Also called a late follower or a later market entrant, a late mover is a firm that enters a market sometime after both the market pioneer(s) and after early follower firms. While there are no set guidelines in terms of the passage of chronological time that clearly differentiate late movers from early movers, it is generally acknowledged that late-mover firms enter markets characterized by significant numbers of existing competitors and, as such, the markets are often relatively mature in terms of growth rate. Kodak, for example, was labeled a very late mover in the inkjet printer market when the company decided to enter this market with its own brand of inkjet printer many years after numerous other firms had established strong footholds in the market. Similarly, the CocaCola Company, with its Dasani brand of bottled water, entered the bottled water market quite late in terms of its earlier high growth but nevertheless has found such a timing strategy to be profitable for the firm and a valuable complement to the firm’s portfolio of beverage products.
Given that market timing is an important element in firms’ marketing strategies—since firms seek to make the most of their limited resources in relation to perceived market opportunities—late movers must often be concerned with being “too late” to market, which can reduce the opportunity available to the firm, as opposed to being “too early” to market, which can waste a firm’s resources. The firm that either implicitly or explicitly pursues this particular type of market-follower strategy (where the other type of follower strategy is to be an early follower—entering the market soon after the market pioneer or pioneers) ultimately seeks opportunities to pursue and exploit some form of follower advantage. Specifically, this is typically where the firm’s entry strategy enables it to obtain greater economic or behavioral benefits in comparison to those achievable by pioneering firms and earlier follower firms, such as lower-cost product development (as a result of evaluations of the pioneer’s new product) or more-effective product positioning (as a result of learning from the pioneer’s marketing mistakes).
At the same time, however, late movers must be sensitive to order-of-entry effects, where there are effects on marketing performance that are directly attributable to the sequence of entry of a firm into a market relative to that of competitors. For example, research on frequently purchased consumer goods has found that, as a firm’s order-of-entry increases (e.g., the later it enters in relation to competitors), market share, probability of consumer trial, and probability of repeat purchase by the consumer are all observed to decrease.
Given the pros and cons of late following, it is not surprising then that research on follower firms indicates there are both late-mover success stories and stories of failure. Where late movers have been successful, characteristics of the market have often included that the market demand “explodes” around the same time as the late mover enters the market— suggesting that earlier firms, including the pioneers, were ultimately too early to market and/or that there is a technological change or development in the market that enables the late mover to capitalize on the change and introduce an innovative product rather than a me-too or imitation product.

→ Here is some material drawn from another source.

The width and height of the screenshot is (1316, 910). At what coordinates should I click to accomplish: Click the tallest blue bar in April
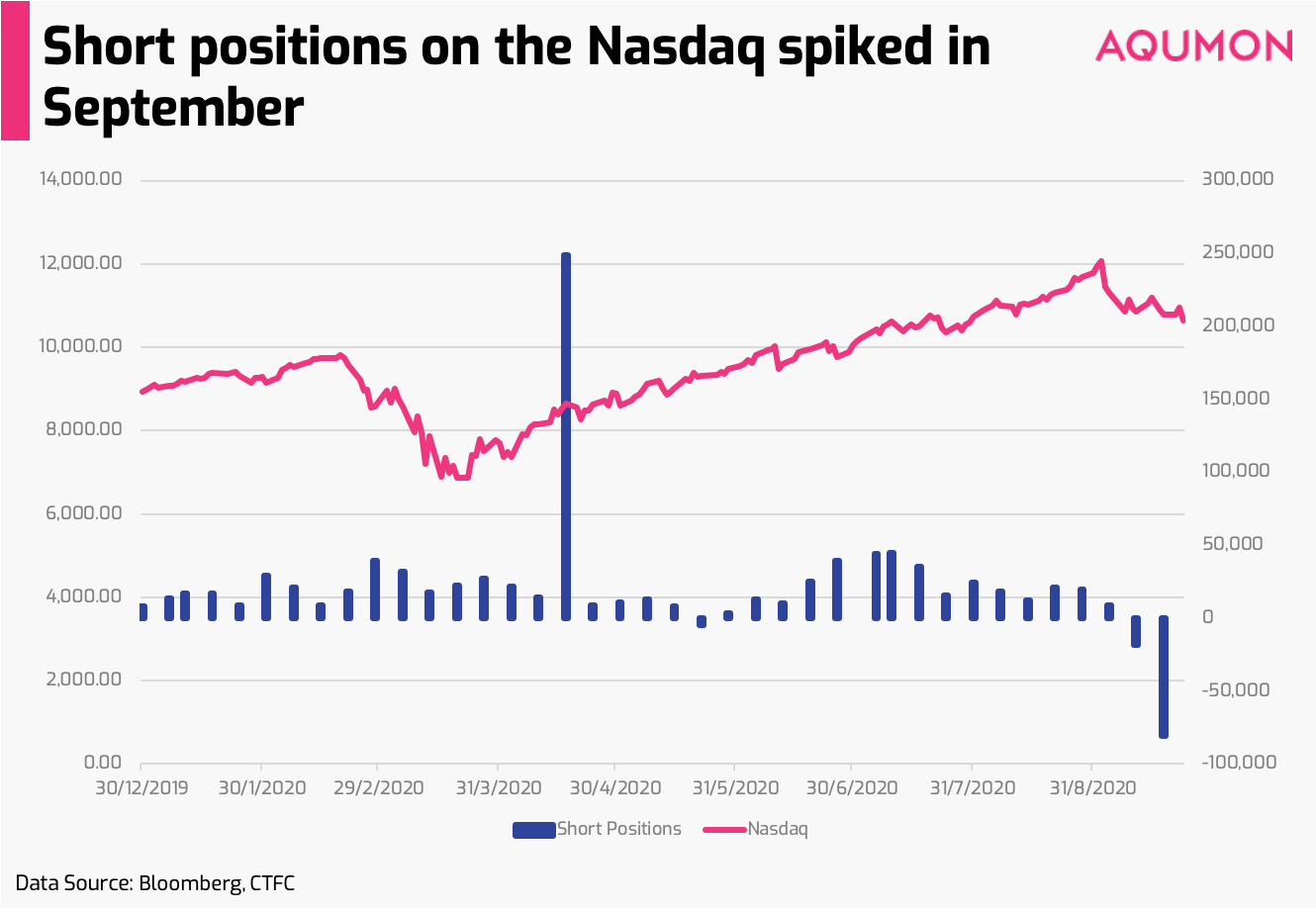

On the other hand, where late movers have failed, there may have been any number of circumstances faced by such firms, such as being up against strong incumbents who, individually or collectively, have depleted the potential market to a point where it is not economically viable for a new entrant to enter. Alternatively, there may be psychological factors at work, such as where the market pioneer has become synonymous with the product category. Still other reasons include that one or more incumbent firms may have found ways to lock in existing customers to such an extent as to make the economic switching costs sufficiently high that they discourage customers from considering switching to the product of a new entrant.
The implication of such findings for late movers is that there are a great many risks associated with later market entry. There may or may not be profitable opportunities to enter a market depending on the characteristics of the market and the firms seeking to exploit them and, as such, it is critical that firms considering such a timing strategy evaluate the circumstances on an ongoing basis. For firms already in the market, there are also implications; such firms should be vigilant for openings in the market that may be profitably exploited by late movers who, by choice or circumstance, ultimately enter markets when such entries may be least expected.
- Scott G. Dacko, The Advanced Dictionary of Marketing: Putting Theory to Use (Oxford University Press, 2008);
- Zachary Finney, Jason B. Lueg, and Noel D. Campbell, “Market Pioneers, Late Movers, and the Resource-based View (RBV): A Conceptual Model,” Journal of Business Research (v.61/9, 2008);
- Gurumurthy Kalyanaram and Glen L. Urban, “Dynamic Effects of the Order of Entry on Market Share, Trial Penetration and Repeat Purchases for Frequently Purchased Consumer Goods,” Marketing Science (v.11, 1992);
- Steven P. Schnaars, Managing Imitation Strategies: How Later Entrants Seize Markets From Pioneers (Free Press, 1994);
- Venkatesh Shankar, Gregory S. Carpenter, and Lakshman Krishnamurthi, “Late Mover Advantage: How Innovative Late Entrants Outsell Pioneers,” Journal of Marketing Research (v.25, 1998).